Picked up and minor league lower and a decent lower parts group. Installed a carbine buffer spring and a decent baseline buffer. First time try out, with Hornady .300 whisper, first couple of rounds fired and ejected. Then, click, no fire. No auto eject. Manually eject a live round. Load a fresh round. Bang. Again no auto ejection, had to manually eject a live round again and insert another round to fire.
Trying to trouble shoot problem. The buffer spring in the Magpul battle stock is 11 inches long uncompressed. I do have another spring in the drawer in 10.5 inches. Any clues on if I used the wrong buffer spring? Froglubed, 22 degrees F. Wondering if lower lower quality lower parts group trigger/hammer could contribute.
Really could use some help. The Noveske ran so well on my patrol rifle and I just wanted to build a dedicated lower to avoid swapping the .223 for .300. Thanks.
I can almost guarantee the hammer spring is not full power. Try swapping it out with a different, full power spring. I had the same problem using a JP lightweight hammer spring. I swapped it out for the heavier one and threw away the lighter spring.

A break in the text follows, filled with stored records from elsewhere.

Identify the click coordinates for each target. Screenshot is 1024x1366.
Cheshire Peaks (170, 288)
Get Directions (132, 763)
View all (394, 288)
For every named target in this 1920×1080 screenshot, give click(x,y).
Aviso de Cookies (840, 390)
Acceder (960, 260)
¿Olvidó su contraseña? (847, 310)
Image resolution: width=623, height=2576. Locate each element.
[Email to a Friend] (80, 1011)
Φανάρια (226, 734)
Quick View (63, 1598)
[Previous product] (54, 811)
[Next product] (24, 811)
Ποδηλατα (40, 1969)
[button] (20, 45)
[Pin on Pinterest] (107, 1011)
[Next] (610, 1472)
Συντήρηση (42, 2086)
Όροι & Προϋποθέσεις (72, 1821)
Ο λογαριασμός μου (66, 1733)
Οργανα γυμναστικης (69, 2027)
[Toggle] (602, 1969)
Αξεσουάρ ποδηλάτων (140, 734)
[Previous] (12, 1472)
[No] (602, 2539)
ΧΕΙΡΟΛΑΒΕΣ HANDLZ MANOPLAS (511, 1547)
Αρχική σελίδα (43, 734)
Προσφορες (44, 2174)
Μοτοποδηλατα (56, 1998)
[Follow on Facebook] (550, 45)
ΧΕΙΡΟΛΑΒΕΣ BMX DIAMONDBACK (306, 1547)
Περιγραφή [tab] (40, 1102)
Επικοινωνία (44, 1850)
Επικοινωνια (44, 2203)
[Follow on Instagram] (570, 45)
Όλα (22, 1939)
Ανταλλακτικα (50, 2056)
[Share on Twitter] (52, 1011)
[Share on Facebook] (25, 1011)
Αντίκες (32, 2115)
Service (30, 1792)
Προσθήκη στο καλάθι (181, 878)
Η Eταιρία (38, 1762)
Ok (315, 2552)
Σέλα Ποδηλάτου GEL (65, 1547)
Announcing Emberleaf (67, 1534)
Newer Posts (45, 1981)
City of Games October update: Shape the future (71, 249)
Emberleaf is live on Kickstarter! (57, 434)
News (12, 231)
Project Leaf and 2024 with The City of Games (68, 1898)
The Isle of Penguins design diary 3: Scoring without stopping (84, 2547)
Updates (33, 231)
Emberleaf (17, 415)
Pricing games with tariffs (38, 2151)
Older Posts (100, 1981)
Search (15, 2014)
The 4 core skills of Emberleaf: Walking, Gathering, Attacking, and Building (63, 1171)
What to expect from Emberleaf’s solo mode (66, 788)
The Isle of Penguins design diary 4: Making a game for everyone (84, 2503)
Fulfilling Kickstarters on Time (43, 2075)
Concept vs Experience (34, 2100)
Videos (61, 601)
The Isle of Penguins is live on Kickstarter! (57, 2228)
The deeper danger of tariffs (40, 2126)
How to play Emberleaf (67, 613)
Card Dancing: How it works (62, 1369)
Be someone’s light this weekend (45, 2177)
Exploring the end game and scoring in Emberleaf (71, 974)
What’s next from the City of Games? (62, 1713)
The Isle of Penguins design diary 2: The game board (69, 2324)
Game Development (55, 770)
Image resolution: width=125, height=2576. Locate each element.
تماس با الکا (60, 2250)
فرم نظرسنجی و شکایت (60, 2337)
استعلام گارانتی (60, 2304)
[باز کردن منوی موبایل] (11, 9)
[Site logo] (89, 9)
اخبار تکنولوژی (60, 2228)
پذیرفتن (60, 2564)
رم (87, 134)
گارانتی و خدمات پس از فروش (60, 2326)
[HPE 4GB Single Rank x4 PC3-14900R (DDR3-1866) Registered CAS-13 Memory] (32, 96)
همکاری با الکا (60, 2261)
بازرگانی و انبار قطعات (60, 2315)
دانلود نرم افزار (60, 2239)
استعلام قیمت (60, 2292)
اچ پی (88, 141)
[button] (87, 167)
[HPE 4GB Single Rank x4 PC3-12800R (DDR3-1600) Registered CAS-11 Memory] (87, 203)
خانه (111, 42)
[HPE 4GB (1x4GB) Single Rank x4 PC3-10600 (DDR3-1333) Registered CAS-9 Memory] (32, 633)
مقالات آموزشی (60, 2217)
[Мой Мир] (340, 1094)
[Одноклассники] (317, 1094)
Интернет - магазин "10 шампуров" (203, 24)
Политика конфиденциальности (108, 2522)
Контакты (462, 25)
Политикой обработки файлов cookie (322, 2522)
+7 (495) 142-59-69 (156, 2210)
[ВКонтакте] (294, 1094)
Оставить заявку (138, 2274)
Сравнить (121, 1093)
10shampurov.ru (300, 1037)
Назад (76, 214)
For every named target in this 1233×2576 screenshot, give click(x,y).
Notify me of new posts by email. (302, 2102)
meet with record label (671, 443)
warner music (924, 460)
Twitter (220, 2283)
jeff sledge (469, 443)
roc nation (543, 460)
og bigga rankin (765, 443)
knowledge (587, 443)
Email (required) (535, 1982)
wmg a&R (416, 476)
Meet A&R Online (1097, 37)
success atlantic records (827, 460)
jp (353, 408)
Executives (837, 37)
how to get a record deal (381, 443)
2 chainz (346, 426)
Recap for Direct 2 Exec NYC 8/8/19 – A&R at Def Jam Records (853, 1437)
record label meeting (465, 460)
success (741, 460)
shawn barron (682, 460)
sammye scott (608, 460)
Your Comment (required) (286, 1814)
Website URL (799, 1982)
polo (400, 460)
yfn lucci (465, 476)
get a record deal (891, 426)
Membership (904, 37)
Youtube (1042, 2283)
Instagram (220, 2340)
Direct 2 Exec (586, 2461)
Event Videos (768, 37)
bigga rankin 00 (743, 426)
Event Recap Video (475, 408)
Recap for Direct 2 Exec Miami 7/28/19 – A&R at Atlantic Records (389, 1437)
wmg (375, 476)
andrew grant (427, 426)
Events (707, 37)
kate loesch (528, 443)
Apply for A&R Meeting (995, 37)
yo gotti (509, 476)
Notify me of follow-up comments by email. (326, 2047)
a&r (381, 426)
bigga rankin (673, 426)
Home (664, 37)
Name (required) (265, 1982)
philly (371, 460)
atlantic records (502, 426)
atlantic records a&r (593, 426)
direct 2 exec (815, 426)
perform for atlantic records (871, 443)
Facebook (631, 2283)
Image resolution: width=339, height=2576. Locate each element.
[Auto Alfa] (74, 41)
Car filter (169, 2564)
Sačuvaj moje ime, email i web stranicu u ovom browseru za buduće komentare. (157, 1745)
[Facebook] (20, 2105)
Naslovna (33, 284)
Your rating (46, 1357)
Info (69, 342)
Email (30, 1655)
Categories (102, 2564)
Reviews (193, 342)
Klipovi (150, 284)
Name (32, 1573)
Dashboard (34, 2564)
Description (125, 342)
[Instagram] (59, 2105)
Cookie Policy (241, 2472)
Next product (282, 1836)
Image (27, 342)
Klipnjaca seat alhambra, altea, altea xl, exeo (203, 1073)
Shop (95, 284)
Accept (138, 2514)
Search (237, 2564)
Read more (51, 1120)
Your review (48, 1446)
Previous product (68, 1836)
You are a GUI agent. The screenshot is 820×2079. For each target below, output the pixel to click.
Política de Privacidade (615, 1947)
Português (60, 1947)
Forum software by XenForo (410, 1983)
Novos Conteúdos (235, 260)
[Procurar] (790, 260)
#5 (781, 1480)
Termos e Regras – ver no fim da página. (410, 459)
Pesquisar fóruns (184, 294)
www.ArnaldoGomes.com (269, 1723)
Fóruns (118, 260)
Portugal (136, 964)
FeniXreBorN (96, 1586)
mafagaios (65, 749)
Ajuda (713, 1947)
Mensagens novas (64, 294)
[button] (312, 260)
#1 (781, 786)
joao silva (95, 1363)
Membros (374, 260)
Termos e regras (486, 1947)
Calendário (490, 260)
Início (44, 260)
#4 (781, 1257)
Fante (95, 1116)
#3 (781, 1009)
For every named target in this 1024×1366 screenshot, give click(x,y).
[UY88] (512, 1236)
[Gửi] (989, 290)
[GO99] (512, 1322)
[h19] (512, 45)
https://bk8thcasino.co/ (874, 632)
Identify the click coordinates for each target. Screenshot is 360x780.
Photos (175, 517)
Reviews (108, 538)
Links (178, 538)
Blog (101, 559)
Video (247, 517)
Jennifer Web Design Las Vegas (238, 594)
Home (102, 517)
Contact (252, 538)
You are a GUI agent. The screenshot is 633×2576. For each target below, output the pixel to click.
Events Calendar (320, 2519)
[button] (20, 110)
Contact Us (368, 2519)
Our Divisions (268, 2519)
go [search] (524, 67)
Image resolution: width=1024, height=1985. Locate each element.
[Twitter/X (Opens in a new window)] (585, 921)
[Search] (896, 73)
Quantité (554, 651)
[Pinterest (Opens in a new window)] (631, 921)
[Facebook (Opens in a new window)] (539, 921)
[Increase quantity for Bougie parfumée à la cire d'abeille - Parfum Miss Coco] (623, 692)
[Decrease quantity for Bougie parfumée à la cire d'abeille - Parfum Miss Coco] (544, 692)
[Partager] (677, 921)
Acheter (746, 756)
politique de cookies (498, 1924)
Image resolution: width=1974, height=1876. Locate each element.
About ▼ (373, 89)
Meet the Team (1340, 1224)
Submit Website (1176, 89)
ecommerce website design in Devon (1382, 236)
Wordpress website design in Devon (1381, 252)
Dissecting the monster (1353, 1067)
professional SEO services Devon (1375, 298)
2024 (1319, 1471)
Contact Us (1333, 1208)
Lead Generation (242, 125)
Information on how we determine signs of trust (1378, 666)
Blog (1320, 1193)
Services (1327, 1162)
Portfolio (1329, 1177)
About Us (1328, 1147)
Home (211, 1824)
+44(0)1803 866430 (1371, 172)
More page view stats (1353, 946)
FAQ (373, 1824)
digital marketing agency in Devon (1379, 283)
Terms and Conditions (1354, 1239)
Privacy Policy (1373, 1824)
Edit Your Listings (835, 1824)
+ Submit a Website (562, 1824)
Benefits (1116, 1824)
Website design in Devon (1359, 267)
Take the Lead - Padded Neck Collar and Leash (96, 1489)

Thanks in advance guys. As stated in first post, Hornady .300 Whisper Basically a no name LPK. What I’m trying to describe is that the issue is intermittent. I have to manually load a round into the chamber to get the rifle to fire. Sometimes it does fire. Sometines it doesn’t. LPK was installed by new armorer. Gas block solid. Dry fire on bench is perfect ie charge handle, pull trigger, hammer falls. Primer strikes on fired cases are solid. Four of the ejected rounds that did not fire have a incredibly light (hard to see) firing pin strike. The lower is a “AR Fifteen” lower from Kent, WA. Could we discuss disconnector spring proper installation?
If the disconnector spring is lost the AR becomes a single shot. Pulling that charging handle gets old after awhile
Shine a light down into the trigger assembly and you should be able to see if the disconnector spring is still seated properly. The spring should seat all the way at the bottom of the trigger assembly and “lock” in to the machined groove.
The fact that you are getting light primer strikes makes me wonder if there isn’t something else wrong with your trigger installation.
The disconnector is held in the receiver by a pin through it. It will move with or without the disconnector spring assuming the hammer is in the vertical position.
Take out the trigger assembly and check it. It’s just two pins.
Mark and Lew, I went ahead and removed both trigger and hammer assembly and I found that the disconnector spring was indedd upside down so I put the fat end of the spring down and looked everything else over. Mark, the spring is not yellow, could you share what that would mean, if so? thanks again guys :dance3: ill give it another test in the same weather, just colder.
If the disco spring was upside down, you found your problem. JP sells yellow and red reduced power springs which are know for light primer strikes. I would test again when you can and bet you will be fine.
TacMark and Lew… winnah, winnah, chicken dinna… combo of upside down disconector spring and after I dug up some illustrations of how a hammer spring should appear installed, and it wasn’t correct, I went in, made the corrections and took the .300 out in 13F and unloaded a mag without a hiccup. Thanks guys.
Keep your weapons as far away as possible from “THAT” armorer. He botched two simple procedures that are correctly shown in numerous videos and manuals. The guy actually gets paid to be that incompetent? So sad.
This thread should be a learning tool. The next time someone says I don’t need to learn how to work on my AR, or any competent “gunsmith” can do basic work on an AR I want to direct them here.
I’ve learned through experience of 25 plus years around guns (new to the AR platform)the difference between armorers and gunsmiths, no offense, to either specialty vs. career. In this case, I was giving a new armorer (volunteer) a chance to build up a lower for me for his experience and self confidence. I’d never take a weapon from armorer or gunsmith and deem it worthy without a test drive. In my case, I actually learned a couple of lessons from this build from a human riding a learning curve… and with the help of my M4 friends, the case of trouble shooting a new build. I will have a low key talk with said armorer, pointing out the errors, especially Eric’s illustrated epic and most frequented cause of light primer strikes on the new AR build. Be safe.